Last updated 1:40AM ET
February 16, 2012
Regional
Regional
Poverty and the Serenity Prayer
(2008-07-14)
(KUNC) -
The serenity prayer challenges us to know the difference between the things that we have the power to change and the things we cannot. KUNC commentator Dr. Marc Ringel has found some parallels between the prayer and his job.

One of the tough things about being a doctor is knowing where my job ends. If I take seriously my duty to alleviate suffering, should I offer: a ride to a patient who otherwise could not get to a specialist for an appointment? money to buy drugs that I've prescribed to someone who can't afford them? a place to stay if my patient is homeless?

The answer to all of the above, at least for me, is no. There have to be some boundaries between my personal life and my professional life. Everyone in a service profession, with the possible exception of Mother Teresa, has had to draw the line somewhere. But it's tough. Assuming you keep your compassion intact, people whom you could help if you just had the resources, are always a challenge, both practically and emotionally.

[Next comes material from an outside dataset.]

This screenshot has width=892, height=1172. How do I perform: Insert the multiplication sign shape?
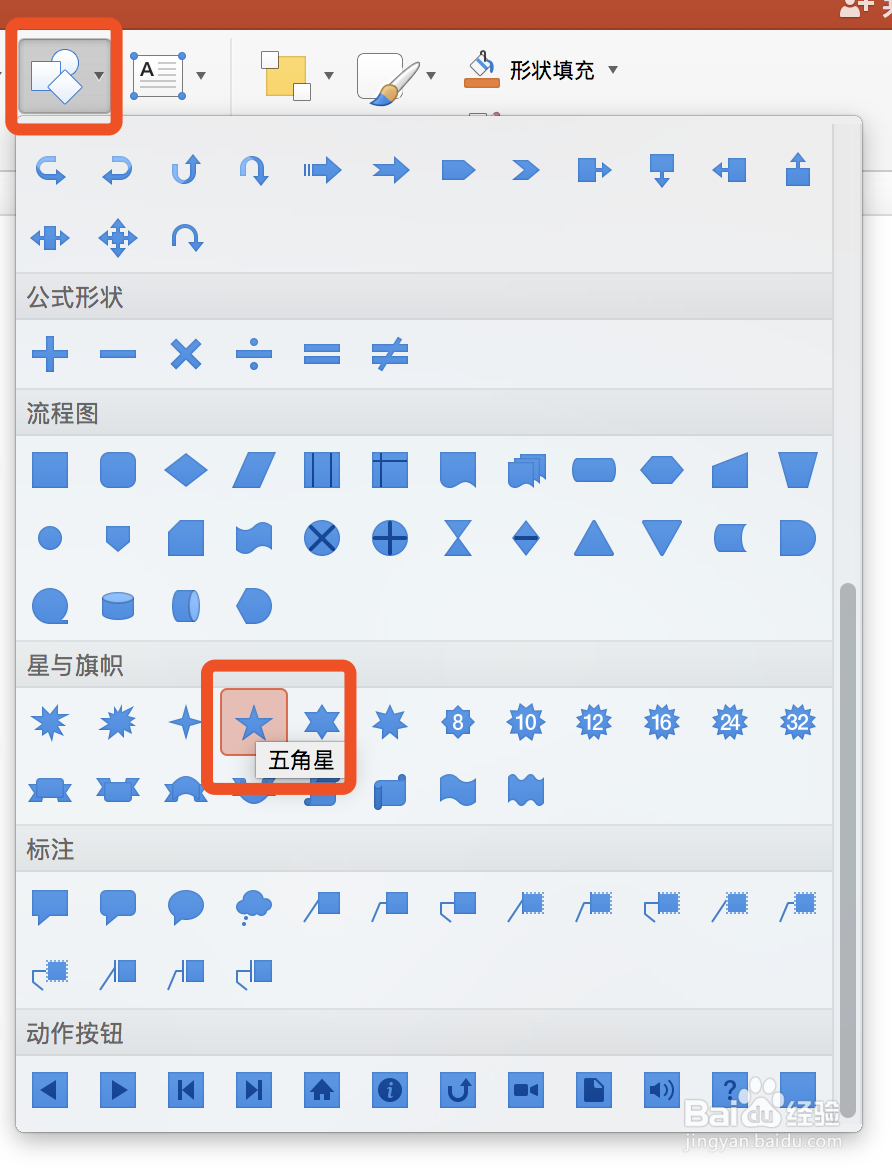click(x=186, y=354)
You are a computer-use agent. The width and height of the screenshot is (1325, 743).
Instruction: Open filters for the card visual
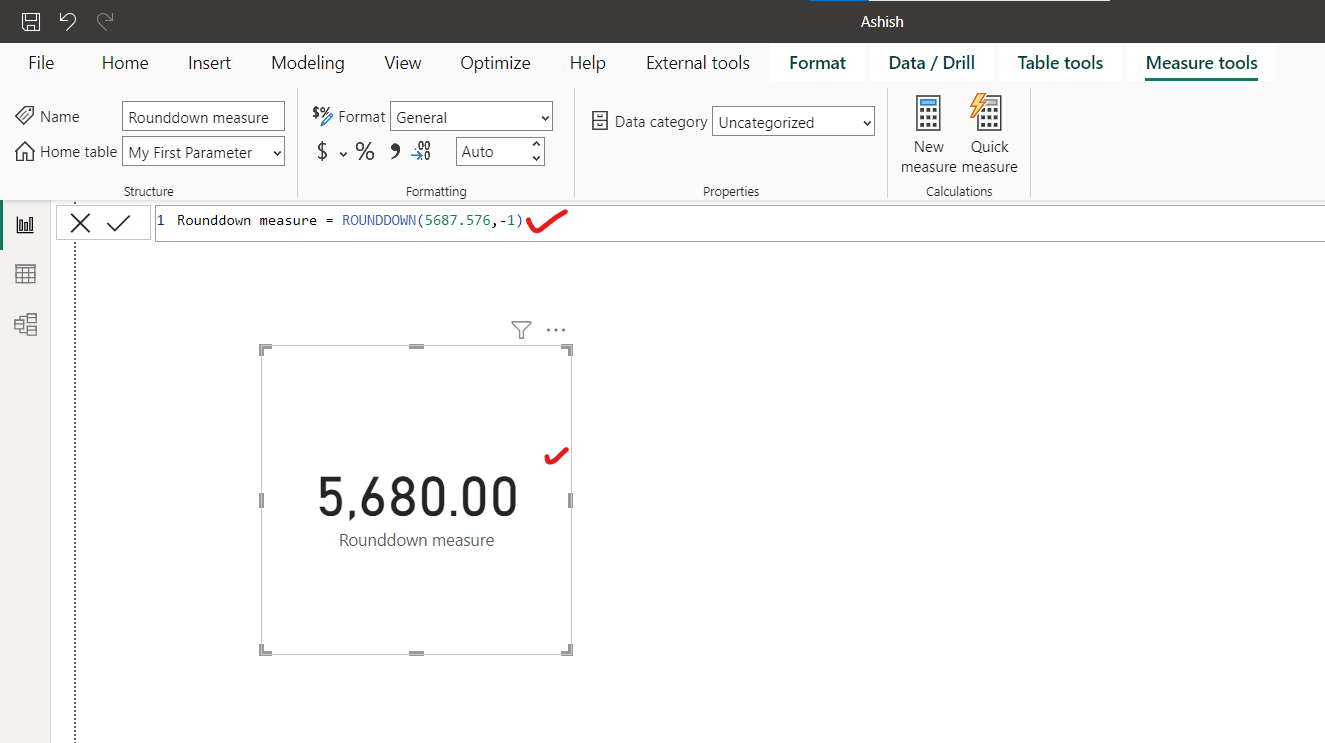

When the revolution in healthcare finally happens and every American does have insurance and maybe even access to pretty good care, we physicians will still bump up against the limitations of our positions, no matter how great the resources we command from the apex of the healthcare pyramid. Too much of health and illness will always depend on social and economic conditions that are beyond our reach.

An article published last year in the Journal of Hospital Medicine underscores the limits of medical practice. The study examined factors related to hospital readmission.

If everything is done right during a hospital stay and then all discharge medications and follow-up appointments and instructions are on the mark, the reasoning goes that a patient should be able to stay out of the hospital for a reasonable period of time. Readmission rate is one of the prime measures of the quality of inpatient care. One in four patients lands back in the hospital within ninety days. Quality gurus have claimed that poorly-executed discharges are the predominant reason for readmission.

For this project the scientists interviewed twenty-one patients at Boston Medical Center who had been re-admitted within six months of a prior discharge. The authors of the study found that quality of discharge planning had little to do with winding up back in the hospital. For the most part these patients, when they came back and were readmitted, could list the medications and repeat the instructions they'd received on discharge, all of which were appropriate.

It was social factors, mostly related to poverty, that put the patients back in hospital beds. For example, poor single mothers may have been told to rest after a delivery, but there was nobody there to take care of the other kids. Poor diabetics and alcoholics may have been instructed to change their eating and drinking habits, but, given the situations they lived in, the chances that they would or could follow through with such recommendations were slim to none.

So, what are a hospital and doctor and everybody else to do? Certainly, let's not abandon the drive to rebuild our healthcare non-system into an institution that really does serve everybody. We also should keep in mind our overall responsibility as citizens to work for a just society. This season we can start by figuring out which political candidates are most likely to address poverty, the root cause of so much suffering, including ill-health, then work for and vote for these candidates.

Still, of course, it never hurts to keep the Serenity Prayer in mind.